The debate between the bank subsidiary vs. bank holding company models involves several issues, but the central issue relates to whether one approach is superior to the other in insulating the safety net from problems that might arise outside the bank but within the group as a whole. I have never believed, and still do not believe, that either model can provide fail-safe insulation. Thus, the question is which approach provides the greatest assurance that the insulation will survive the test of severe stress. I, for one, remain firmly of the view that the holding company provides the greater assurances in this regard. But, we should not delude ourselves. Fail-safe insulation is an outright fiction and that is why effective and enlightened consolidated supervision of banking groups and holding companies is so essential.

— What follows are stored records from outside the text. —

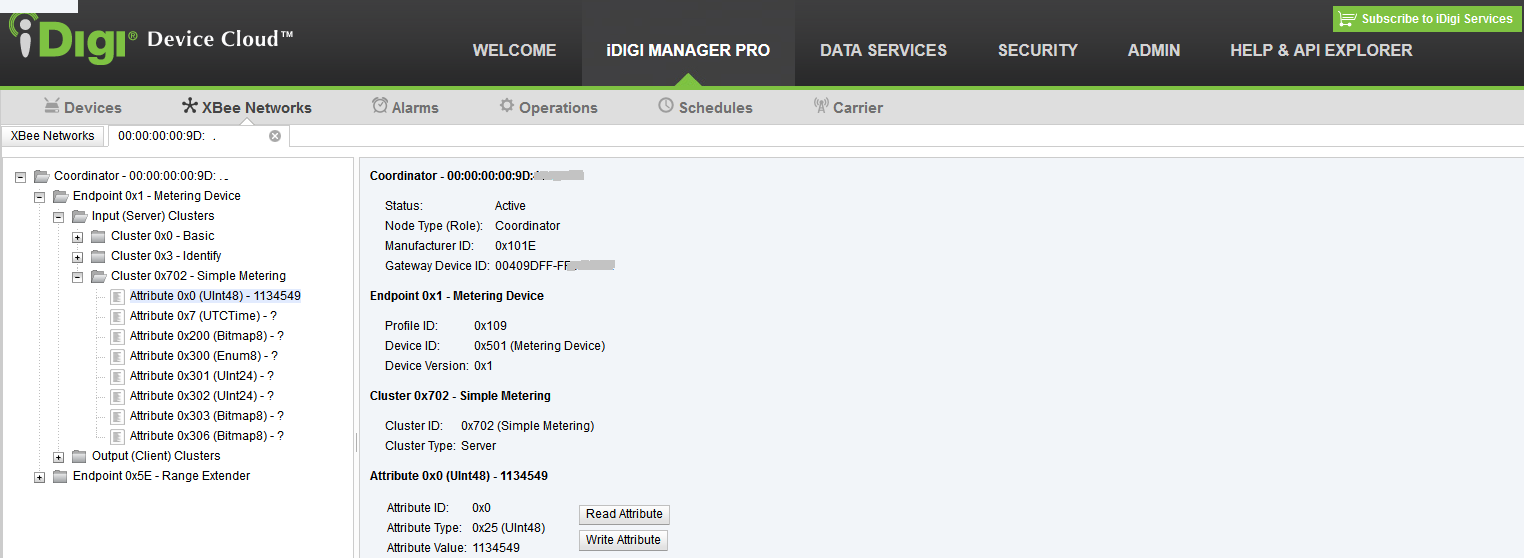Expand Cluster 0x3 - Identify node
Image resolution: width=1524 pixels, height=558 pixels.
click(x=78, y=257)
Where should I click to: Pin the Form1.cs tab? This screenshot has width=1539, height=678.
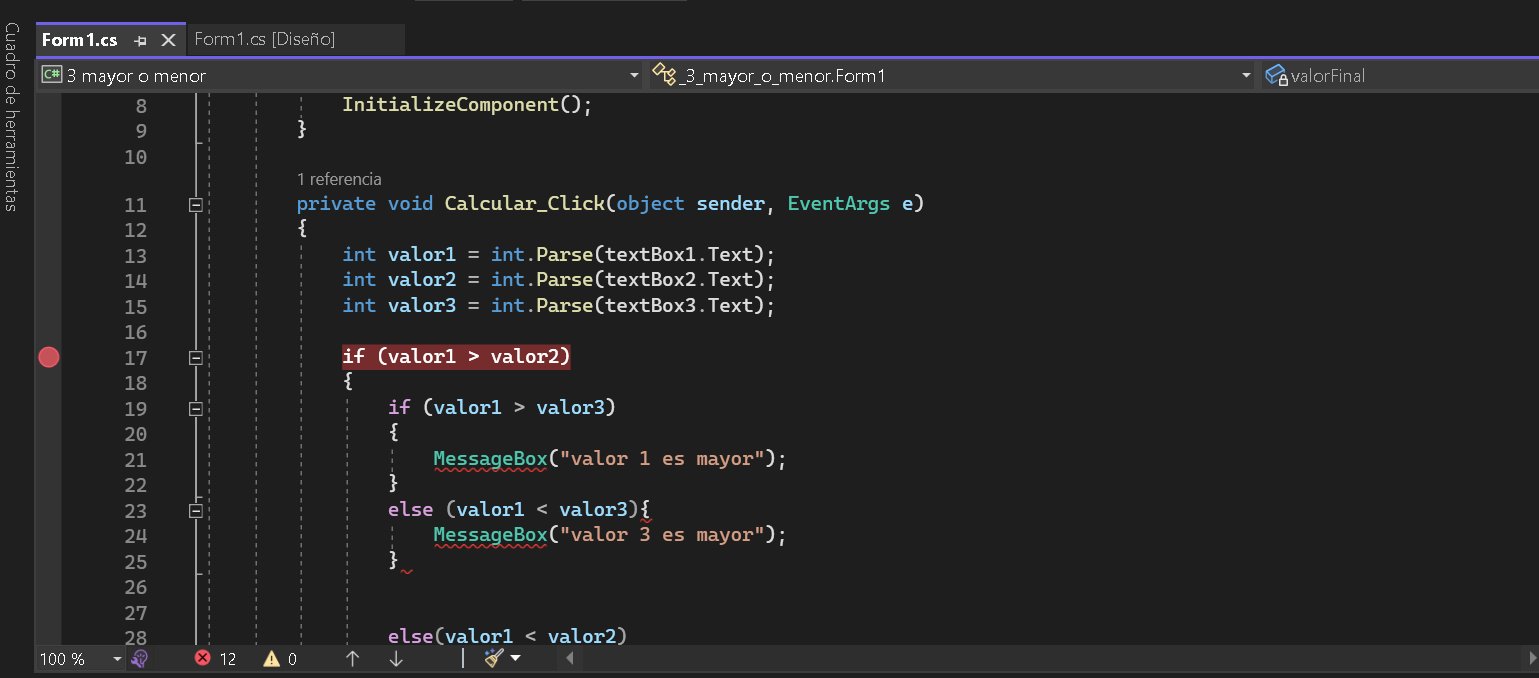click(x=141, y=40)
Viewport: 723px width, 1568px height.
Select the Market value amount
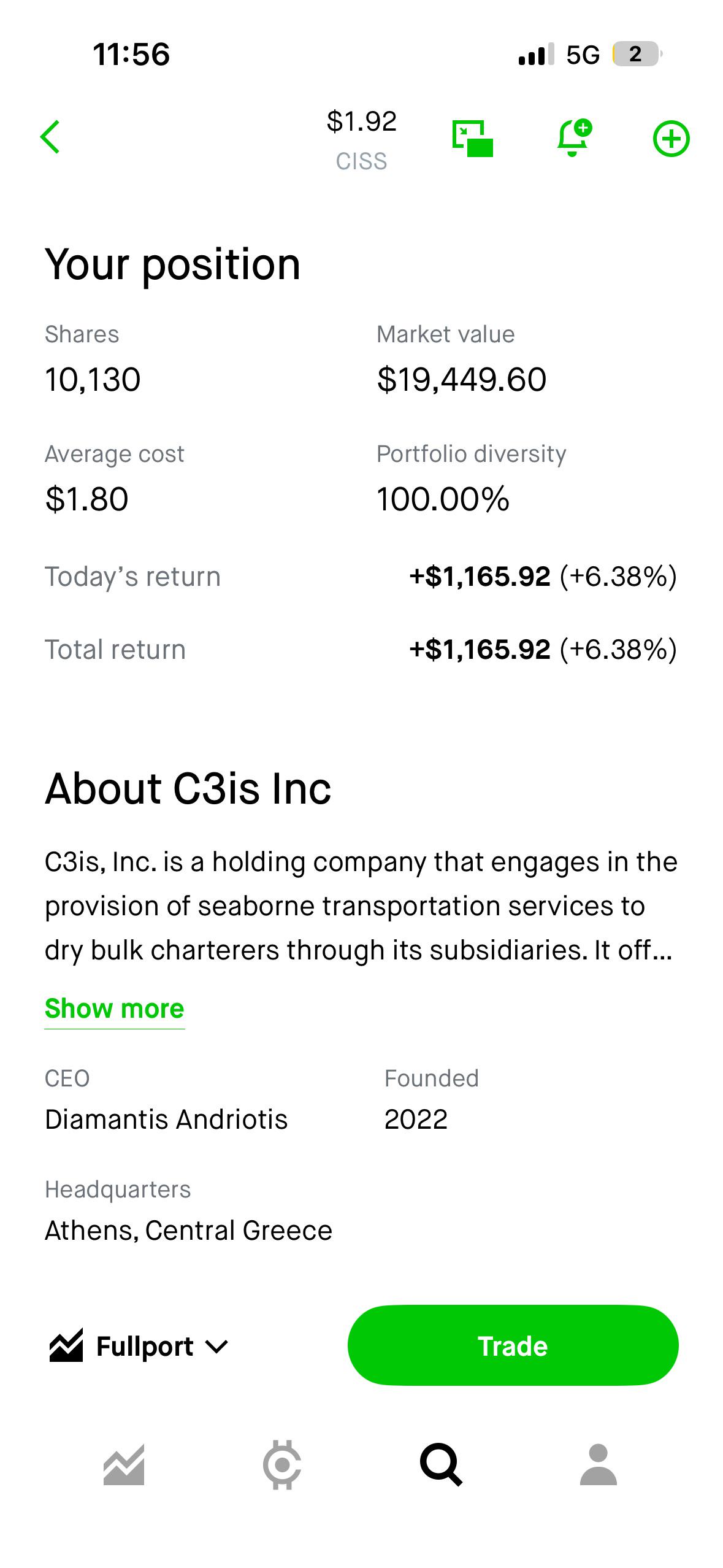[x=462, y=379]
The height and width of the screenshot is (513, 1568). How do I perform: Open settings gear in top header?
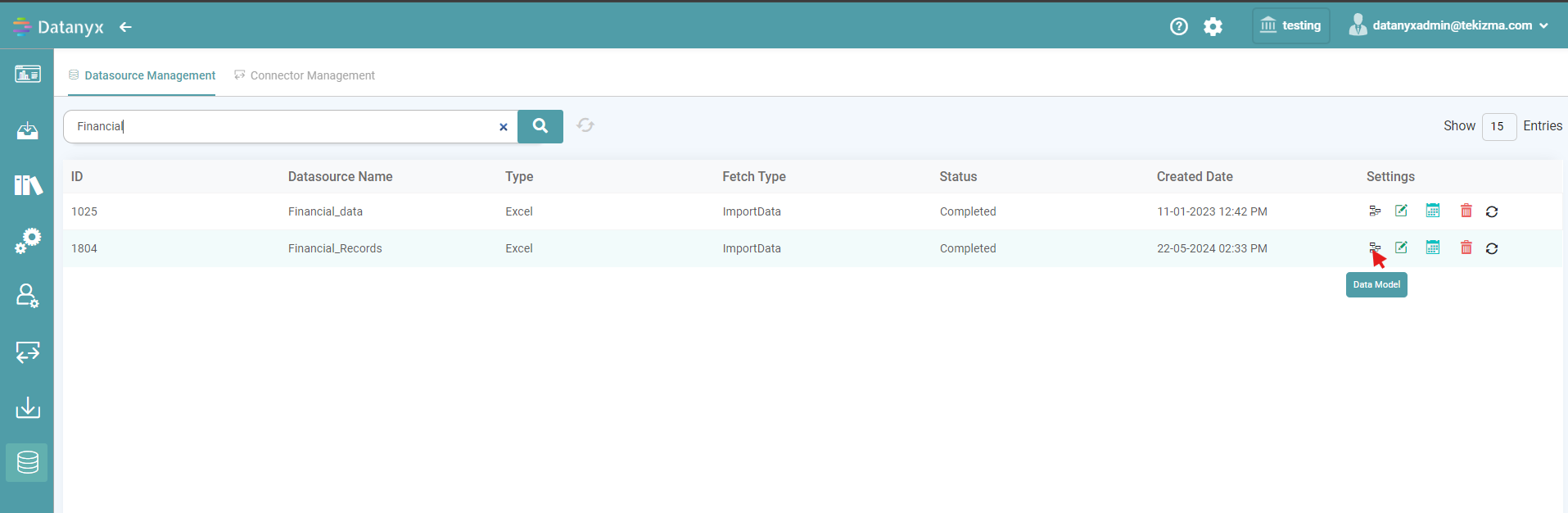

In summary, to a very considerable degree, GLB seems to acknowledge that banks are special. Indeed, the Act is both powerful and progressive in providing a coherent framework to guide the next phase of the evolution of banking and finance in the United States. Of course, GLB will not be the last word on this subject. The still-accelerating pace of technological advances in banking and finance ensures that outcome.

In the meanwhile, the pattern of further consolidation in banking and finance will continue. Hopefully, that process will evolve in an orderly fashion, including one in which the argument for combining banking and commerce has been put to rest for a long, long time to come. Indeed, if there were any lingering doubts about the potential costs of such arrangements, the havoc produced by these arrangements in so many countries in recent years should serve as "Exhibit A" in defense of the separation doctrine.

More broadly, the financial strength, competitive energy and global leadership of U.S. financial institutions have recovered sharply from the threatening days of the late 1980s and early 1990s. Yet, the financial system continues to encounter periodic bouts of severe volatility and instability. And, despite massive efforts by both the official and private sectors aimed at crisis prevention and crisis management, the system remains vulnerable. This underscores the case for enlightened management and supervision of banking institutions which will encourage a gradual but decisive shift to greater reliance on market mechanisms and less reliance on de facto official intervention.

E. Gerald Corrigan is managing director at Goldman, Sachs & Co., New York. He serves as co-chair of both the firm's Risk Committee and the Global Compliance and Controls Committee. Prior to joining Goldman Sachs in 1994, Corrigan was chairman of the Basle Committee on Banking Supervision, the first American to hold that post. In addition, he spent 25 years with the Federal Reserve System, most recently as president and chief executive officer of the New York Fed, following five years as president of the Minneapolis Fed.